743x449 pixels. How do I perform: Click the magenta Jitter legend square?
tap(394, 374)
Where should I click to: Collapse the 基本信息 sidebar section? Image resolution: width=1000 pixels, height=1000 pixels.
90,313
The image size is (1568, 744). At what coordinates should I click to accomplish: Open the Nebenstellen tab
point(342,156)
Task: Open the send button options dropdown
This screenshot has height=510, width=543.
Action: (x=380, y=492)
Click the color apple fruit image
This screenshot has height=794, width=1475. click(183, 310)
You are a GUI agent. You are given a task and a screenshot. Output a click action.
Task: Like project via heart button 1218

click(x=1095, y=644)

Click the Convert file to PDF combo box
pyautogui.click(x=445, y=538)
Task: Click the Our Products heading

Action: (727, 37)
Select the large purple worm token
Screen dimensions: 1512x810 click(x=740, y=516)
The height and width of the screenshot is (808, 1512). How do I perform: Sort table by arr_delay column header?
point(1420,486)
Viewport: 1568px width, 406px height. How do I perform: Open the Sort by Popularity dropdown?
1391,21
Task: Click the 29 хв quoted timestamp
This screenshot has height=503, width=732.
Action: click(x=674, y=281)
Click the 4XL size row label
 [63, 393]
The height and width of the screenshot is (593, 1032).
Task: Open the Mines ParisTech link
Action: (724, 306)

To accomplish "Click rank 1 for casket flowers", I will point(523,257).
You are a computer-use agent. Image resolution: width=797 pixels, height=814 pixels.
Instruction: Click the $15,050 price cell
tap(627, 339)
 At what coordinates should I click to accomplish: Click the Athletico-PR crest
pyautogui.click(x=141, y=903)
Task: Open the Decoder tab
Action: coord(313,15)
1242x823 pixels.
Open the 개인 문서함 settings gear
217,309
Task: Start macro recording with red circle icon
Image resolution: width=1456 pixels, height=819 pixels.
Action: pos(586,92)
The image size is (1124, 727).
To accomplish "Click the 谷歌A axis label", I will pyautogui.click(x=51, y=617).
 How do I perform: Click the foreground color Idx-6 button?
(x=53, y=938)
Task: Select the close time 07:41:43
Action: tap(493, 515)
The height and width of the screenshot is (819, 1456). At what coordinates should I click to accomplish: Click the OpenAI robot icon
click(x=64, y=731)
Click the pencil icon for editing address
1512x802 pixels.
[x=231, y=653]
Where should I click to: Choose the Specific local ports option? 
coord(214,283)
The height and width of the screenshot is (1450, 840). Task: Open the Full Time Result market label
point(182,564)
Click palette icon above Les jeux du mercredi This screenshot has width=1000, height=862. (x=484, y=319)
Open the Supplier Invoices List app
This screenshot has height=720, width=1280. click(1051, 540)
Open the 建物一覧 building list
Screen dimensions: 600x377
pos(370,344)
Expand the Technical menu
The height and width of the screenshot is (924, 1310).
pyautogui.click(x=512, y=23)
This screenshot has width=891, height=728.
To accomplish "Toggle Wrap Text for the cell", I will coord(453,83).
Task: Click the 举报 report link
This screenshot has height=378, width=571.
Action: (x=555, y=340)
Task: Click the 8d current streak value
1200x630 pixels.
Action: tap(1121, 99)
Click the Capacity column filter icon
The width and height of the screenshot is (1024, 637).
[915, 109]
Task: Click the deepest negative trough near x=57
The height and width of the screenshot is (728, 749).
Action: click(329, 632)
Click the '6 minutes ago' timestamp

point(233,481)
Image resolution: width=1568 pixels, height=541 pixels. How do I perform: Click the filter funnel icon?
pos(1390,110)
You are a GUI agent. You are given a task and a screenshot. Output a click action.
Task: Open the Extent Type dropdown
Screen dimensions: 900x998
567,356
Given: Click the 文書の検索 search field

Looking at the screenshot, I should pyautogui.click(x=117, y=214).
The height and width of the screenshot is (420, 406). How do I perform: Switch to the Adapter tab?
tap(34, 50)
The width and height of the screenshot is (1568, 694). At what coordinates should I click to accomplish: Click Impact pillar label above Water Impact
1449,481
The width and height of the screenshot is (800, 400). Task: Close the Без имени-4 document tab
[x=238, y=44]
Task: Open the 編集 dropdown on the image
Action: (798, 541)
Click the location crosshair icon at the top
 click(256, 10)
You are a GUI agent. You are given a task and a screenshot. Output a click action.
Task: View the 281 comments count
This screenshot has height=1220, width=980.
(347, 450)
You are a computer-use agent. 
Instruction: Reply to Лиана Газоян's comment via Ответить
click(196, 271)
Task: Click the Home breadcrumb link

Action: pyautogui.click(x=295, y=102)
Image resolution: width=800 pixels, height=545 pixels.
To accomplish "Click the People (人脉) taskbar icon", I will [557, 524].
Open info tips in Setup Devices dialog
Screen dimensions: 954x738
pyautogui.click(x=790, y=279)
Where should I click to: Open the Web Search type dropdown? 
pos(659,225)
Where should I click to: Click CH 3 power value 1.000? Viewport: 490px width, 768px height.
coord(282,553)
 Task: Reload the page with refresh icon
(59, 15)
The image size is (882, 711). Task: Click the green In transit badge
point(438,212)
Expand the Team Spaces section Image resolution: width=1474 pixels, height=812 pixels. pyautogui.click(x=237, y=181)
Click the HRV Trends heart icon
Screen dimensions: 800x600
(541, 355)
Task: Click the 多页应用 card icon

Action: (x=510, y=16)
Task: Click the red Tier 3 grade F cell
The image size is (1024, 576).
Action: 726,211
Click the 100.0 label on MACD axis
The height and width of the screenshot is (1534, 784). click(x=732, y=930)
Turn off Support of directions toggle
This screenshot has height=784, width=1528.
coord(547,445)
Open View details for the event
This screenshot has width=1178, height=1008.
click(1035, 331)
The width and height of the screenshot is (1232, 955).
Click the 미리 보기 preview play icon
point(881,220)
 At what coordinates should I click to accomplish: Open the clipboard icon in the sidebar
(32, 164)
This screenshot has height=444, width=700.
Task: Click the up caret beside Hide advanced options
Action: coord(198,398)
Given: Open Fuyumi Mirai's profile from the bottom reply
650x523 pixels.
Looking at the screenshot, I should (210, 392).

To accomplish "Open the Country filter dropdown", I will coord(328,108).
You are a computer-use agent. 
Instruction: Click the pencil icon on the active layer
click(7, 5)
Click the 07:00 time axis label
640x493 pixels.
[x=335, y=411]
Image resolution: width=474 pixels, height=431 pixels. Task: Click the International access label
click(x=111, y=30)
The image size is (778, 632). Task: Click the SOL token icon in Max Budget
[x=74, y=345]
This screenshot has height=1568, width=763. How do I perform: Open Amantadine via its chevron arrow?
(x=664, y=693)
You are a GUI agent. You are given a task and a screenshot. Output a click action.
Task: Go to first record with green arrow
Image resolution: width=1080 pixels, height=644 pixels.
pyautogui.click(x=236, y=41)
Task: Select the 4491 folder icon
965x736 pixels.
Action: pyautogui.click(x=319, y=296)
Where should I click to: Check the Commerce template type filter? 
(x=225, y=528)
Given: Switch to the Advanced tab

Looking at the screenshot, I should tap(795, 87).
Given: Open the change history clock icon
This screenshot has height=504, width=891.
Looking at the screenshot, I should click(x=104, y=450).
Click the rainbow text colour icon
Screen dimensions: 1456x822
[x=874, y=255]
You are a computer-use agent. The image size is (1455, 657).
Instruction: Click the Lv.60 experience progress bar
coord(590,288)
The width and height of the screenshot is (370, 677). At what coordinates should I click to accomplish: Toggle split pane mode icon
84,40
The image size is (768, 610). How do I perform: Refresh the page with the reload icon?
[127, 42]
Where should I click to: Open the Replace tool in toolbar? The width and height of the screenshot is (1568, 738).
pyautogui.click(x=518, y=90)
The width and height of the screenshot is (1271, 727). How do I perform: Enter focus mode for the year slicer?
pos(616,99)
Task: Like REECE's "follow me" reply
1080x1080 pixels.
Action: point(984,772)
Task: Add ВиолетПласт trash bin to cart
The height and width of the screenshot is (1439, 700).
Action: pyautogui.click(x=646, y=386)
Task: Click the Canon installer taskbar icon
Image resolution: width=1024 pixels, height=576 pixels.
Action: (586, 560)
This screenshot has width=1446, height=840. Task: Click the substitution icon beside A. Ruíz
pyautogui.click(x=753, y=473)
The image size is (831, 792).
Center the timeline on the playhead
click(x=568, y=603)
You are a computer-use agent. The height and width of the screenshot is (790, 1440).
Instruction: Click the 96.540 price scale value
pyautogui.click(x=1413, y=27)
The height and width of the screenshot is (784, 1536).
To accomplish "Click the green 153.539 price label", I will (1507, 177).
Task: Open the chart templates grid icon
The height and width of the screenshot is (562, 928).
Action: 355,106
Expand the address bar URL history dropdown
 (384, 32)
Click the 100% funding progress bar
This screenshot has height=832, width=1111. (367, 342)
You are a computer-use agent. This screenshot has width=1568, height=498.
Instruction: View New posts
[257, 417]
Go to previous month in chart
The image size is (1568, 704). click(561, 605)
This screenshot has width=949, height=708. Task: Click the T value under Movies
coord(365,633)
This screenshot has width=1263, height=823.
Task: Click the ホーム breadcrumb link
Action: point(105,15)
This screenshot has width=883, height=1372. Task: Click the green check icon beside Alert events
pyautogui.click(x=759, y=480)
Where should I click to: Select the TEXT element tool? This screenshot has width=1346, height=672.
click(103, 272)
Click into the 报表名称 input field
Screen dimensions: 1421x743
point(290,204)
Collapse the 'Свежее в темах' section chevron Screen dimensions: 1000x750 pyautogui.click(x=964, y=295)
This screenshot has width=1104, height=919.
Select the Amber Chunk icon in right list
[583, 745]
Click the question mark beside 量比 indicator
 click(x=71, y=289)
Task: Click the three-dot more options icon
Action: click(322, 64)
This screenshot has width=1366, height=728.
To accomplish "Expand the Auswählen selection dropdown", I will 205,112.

──────

TASK STATEMENT - Using the data above, say how many lines include "computer". No other reply is needed.

OUTPUT OF THE EXERCISE - 6